**Brief**
Using the entries that follow, write out the line containing "You are a computer-use", the line containing "Instruction: Open the", and every line between them, exactly and nothing else.

**Available data**
== == ==
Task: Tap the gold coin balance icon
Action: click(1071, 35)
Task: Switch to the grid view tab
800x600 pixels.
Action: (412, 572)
== == ==
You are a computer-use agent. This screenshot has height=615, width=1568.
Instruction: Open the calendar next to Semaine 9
== == ==
**Result for this task**
You are a computer-use agent. This screenshot has height=615, width=1568.
Instruction: Open the calendar next to Semaine 9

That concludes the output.